On 5/20/2012 4:13 PM, Stephen P. King wrote:
On 5/20/2012 4:39 PM, meekerdb wrote:
On 5/20/2012 1:31 PM, Stephen P. King wrote:
My point is that for there to exist an a priori given string of numbers that is
equivalent our universe there must exist a computation of the homomorphies between all
possible 4-manifolds.
Why?
Hi Brent,
Because otherwise the amazing precision of the mathematical models based on the
assumption of, among other things, that physical systems exist in space-time that is
equivalent to a 4-manifold. The mathematical reasoning involved is much like a hugeJenga
tower <http://en.wikipedia.org/wiki/Jenga#Tallest_tower>; pull the wrong piece out and
it collapses.
Markov theorem tells us that no such homomorphy exists,
No, it tells there is no algorithm for deciding such homomorphy *that works for all
possible 4-manifolds*. If our universe-now has a particular topology and our
universe-next has a particular topology, there in nothing in Markov's theorem that says
that an algorithm can't determine that. It just says that same algorithm can't work
for *every pair*.
I agree with your point that Markov's theorem does not disallow the existence of
some particular algorithm that can compute the relation between some particular pair of
4-manifolds. Please understand that this moves us out of considering universal
algorithms and into specific algorithms. This difference is very important. It is the
difference between the class of universal algorithms and a particular algorithm that is
the computation of some particular function. The non-existence of the general algorithm
implies the non-existence of an a priori structure of relations between the possible
4-manifolds.
I am making an ontological argument against the idea that there exists an a priori
given structure that *is* the computation of the Universe. This is my argument against
Platonism.
therefore our universe cannot be considered to be the result of a computation in the
Turing universal sense.
Sure it can. Even if your interpretation of Markov's theorem were correct our universe
could, for example, always have the same topology,
No, it cannot. If there does not exist a general algorithm that can compute the
homomorphy relations between all 4-manifolds then what is the result of such cannot exit
either.
The result is an exhaustive classification of compact 4-mainifolds. The absence of such a
classification neither prevents nor entails the existence of the manifolds.
We cannot talk coherently within computational methods about "a topology" when such
cannot be specified in advance. Algorithms are recursively enumerable functions. That
means that you must specify their code in advance, otherwise your are not really talking
about computations; you are talking about some imaginary things created by imaginary
entities in imaginary places that do imaginary acts; hence my previous references to
Pink Unicorns.
Let me put this in other words. If you cannot build the equipment needed to mix,
bake and decorate the cake then you cannot eat it.
You can have the equipment mix, bake, decorate and eat a cake without having the equipment
to mix, bake, decorate, and eat all possible cakes.

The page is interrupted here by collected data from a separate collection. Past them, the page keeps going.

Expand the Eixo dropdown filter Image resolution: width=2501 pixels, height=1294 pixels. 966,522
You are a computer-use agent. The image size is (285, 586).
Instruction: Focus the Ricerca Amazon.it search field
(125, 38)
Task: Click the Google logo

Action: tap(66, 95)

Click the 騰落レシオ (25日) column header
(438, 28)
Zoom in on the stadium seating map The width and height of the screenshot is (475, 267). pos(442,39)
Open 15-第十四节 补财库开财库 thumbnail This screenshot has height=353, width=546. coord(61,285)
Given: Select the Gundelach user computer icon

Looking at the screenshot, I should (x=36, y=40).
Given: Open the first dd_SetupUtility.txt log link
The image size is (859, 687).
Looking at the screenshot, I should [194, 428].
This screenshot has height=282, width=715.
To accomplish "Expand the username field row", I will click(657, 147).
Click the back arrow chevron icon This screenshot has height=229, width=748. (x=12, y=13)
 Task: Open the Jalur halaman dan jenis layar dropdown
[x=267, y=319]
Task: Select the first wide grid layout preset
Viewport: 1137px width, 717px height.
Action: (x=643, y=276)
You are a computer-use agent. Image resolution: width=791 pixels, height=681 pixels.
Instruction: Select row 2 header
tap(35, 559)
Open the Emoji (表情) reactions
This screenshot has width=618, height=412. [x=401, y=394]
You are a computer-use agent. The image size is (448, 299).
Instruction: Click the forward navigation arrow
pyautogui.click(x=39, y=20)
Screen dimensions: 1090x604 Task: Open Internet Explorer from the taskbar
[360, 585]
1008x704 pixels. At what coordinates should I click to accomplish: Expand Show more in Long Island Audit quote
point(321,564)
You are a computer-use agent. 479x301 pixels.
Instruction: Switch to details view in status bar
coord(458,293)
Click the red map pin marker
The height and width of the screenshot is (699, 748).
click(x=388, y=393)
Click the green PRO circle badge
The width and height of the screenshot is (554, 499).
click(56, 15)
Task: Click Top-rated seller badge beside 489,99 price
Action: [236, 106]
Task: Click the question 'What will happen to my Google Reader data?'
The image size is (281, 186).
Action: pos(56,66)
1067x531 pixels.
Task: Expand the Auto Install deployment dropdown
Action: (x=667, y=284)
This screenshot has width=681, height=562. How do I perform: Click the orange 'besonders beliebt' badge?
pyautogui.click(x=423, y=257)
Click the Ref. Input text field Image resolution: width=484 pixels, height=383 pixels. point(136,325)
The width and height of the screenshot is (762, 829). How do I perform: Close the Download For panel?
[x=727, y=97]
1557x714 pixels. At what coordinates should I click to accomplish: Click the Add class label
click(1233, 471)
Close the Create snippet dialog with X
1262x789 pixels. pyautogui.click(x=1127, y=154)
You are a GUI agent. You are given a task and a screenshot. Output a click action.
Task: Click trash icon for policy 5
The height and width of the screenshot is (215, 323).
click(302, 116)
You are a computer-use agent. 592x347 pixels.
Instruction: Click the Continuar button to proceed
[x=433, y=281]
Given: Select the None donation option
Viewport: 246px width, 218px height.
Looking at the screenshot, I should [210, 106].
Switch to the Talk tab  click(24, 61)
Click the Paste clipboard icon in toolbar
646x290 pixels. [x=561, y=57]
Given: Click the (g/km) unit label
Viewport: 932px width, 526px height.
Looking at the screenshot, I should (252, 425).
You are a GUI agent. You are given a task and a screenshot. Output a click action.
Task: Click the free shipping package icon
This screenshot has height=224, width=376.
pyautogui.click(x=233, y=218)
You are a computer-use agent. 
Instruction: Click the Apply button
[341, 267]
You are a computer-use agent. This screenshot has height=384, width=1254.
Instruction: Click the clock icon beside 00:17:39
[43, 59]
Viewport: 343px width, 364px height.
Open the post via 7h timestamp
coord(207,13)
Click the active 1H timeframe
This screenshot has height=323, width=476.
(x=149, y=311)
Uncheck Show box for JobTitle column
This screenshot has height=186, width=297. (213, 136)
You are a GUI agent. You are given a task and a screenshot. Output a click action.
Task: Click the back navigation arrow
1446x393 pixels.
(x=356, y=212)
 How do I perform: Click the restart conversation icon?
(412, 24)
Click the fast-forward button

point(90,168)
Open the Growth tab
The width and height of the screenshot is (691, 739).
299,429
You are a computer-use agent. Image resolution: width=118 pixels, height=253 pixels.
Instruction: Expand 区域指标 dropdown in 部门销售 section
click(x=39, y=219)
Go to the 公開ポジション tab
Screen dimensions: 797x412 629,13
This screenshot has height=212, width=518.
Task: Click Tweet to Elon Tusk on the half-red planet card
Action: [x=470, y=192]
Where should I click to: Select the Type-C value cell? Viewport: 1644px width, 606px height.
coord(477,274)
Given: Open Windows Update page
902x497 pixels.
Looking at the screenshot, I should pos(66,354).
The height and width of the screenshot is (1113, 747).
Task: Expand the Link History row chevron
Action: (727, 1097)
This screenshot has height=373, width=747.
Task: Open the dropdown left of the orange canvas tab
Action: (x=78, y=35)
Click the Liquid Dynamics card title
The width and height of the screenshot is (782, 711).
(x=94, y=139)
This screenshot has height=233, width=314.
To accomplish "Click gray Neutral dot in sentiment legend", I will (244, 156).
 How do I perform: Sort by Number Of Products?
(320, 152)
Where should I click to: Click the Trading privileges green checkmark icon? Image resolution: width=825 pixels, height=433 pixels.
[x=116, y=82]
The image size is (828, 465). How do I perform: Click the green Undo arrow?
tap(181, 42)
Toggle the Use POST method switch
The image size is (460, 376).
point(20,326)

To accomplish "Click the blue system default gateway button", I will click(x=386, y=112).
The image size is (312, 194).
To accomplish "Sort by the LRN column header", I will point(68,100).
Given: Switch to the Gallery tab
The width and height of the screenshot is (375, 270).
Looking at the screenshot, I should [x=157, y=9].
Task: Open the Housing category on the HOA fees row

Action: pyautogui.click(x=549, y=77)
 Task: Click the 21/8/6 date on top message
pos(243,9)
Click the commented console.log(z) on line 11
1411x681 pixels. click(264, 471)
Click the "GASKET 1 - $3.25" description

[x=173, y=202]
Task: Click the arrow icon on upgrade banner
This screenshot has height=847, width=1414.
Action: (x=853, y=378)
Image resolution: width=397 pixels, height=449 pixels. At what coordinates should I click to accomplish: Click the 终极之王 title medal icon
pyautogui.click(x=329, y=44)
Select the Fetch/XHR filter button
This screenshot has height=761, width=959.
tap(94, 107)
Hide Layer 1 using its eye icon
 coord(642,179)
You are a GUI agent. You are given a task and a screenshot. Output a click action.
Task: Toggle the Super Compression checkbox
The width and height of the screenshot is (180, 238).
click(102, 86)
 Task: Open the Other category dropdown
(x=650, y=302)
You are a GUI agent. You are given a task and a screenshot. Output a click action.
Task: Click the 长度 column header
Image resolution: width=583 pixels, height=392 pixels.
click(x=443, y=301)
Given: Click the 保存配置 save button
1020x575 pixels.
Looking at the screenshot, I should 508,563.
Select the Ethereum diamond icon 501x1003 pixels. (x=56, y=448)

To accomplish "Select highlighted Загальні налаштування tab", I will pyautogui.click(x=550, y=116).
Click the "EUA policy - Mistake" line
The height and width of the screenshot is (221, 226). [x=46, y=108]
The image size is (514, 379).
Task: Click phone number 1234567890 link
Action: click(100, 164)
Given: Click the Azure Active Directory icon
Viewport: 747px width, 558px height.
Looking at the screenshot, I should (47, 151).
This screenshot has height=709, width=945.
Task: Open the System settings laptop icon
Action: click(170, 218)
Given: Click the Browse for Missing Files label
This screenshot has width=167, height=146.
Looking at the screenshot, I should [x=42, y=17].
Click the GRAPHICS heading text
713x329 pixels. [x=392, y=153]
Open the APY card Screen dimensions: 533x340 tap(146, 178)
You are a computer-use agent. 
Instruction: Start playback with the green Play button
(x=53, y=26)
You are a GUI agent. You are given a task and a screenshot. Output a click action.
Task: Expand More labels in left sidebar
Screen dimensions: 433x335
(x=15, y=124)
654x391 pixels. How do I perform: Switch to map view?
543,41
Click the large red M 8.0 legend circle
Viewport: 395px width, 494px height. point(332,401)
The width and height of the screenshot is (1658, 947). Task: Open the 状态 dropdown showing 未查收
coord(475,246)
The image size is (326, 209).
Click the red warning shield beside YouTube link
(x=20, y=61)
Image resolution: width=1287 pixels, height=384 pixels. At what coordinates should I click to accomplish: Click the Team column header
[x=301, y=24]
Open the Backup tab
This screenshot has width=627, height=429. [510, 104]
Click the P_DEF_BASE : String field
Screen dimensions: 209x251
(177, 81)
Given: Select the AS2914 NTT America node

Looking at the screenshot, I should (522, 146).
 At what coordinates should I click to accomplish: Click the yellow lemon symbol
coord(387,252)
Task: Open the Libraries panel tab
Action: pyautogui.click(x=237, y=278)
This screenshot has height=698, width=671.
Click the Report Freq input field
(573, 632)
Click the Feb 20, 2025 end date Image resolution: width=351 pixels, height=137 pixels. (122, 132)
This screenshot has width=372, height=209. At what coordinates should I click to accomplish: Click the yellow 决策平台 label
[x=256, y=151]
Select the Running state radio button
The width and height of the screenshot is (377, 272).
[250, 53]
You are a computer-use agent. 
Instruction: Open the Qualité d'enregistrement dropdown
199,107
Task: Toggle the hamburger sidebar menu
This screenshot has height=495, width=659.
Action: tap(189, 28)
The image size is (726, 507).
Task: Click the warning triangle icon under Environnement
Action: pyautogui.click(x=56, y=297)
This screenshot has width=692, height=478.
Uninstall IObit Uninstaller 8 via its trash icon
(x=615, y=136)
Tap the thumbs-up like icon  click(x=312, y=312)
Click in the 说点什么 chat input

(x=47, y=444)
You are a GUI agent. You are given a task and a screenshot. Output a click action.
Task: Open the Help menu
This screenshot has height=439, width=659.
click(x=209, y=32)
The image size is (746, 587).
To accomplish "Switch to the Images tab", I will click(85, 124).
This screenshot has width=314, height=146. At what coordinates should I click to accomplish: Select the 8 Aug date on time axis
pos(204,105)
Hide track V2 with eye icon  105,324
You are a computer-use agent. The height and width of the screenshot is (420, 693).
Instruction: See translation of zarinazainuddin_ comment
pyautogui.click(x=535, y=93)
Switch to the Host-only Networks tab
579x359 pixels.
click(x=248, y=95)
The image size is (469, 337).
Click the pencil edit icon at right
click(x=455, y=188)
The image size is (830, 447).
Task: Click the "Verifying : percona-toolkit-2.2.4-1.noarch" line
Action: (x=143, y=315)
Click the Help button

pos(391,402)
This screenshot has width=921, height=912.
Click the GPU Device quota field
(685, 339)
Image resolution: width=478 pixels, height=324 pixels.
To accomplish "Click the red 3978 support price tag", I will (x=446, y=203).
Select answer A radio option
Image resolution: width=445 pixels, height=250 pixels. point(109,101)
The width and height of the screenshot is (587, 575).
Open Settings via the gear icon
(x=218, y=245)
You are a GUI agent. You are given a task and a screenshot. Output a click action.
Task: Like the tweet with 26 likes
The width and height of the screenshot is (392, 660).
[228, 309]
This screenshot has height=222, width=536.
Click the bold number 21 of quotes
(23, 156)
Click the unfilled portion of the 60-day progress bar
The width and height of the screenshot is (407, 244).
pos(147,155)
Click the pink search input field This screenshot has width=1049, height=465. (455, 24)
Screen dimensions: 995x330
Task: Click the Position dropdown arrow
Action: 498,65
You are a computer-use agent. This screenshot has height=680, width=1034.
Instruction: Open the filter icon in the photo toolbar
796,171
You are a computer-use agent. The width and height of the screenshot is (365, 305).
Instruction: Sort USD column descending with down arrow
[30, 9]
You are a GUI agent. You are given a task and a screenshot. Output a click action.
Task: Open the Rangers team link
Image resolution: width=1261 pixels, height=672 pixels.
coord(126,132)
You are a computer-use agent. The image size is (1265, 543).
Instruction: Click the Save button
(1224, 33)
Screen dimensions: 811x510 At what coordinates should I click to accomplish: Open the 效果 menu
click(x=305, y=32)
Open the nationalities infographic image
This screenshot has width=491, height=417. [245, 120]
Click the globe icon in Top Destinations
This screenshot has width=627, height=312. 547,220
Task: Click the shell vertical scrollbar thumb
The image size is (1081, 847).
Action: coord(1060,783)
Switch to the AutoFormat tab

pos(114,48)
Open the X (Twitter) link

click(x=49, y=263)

We cannot have a coherent ontological theory that assumes something that can only exist
as the result of some process and that same ontological theory prohibits the process
from occurring.
or it could evolve only through topologies that were computable from one another?
Where does it say our universe must have all possible topologies?
The alternative is to consider that the computation of the homomorphies is an
ongoing process, not one that is "already existing in Platonia as a string of numbers"
or anything equivalent. I would even say that time_is_ the computation of the
homomorphies. Time exists because everything cannot happen simultaneously.
We must say that the universe has all possible topologies unless we can specify
reasons why it does not.
I don't fee any compulsion to say that. In any case, this universe does not have all
possible topologies. If you want to hypothesize a multiverse that includes universes with
all possible topologies then there will be no *single* algorithm that can classify all of
them. But this is just the same as there is no algorithm which can tell you which of the
UD programs will halt.
That is what goes into defining meaningfulness. When you define that X is Y, you are
also defining all not-X to equal not-Y, no?
No. Unless your simply defining X to be identical with Y, a mere semantic renaming, then a
definition is something like X:=Y|Zx. And it is not the case that ~X=~Y.
When you start talking about a collection then you have to define what are its members.
Absent the specification or ability to specify the members of a collection, what can you
say of the collection?
This universe is defined ostensively.
Brent
What is the a priori constraint on the Universe? Why this one and not some other? Is
the limit of all computations not a computation? How did this happen?
--
Onward!
Stephen
"Nature, to be commanded, must be obeyed."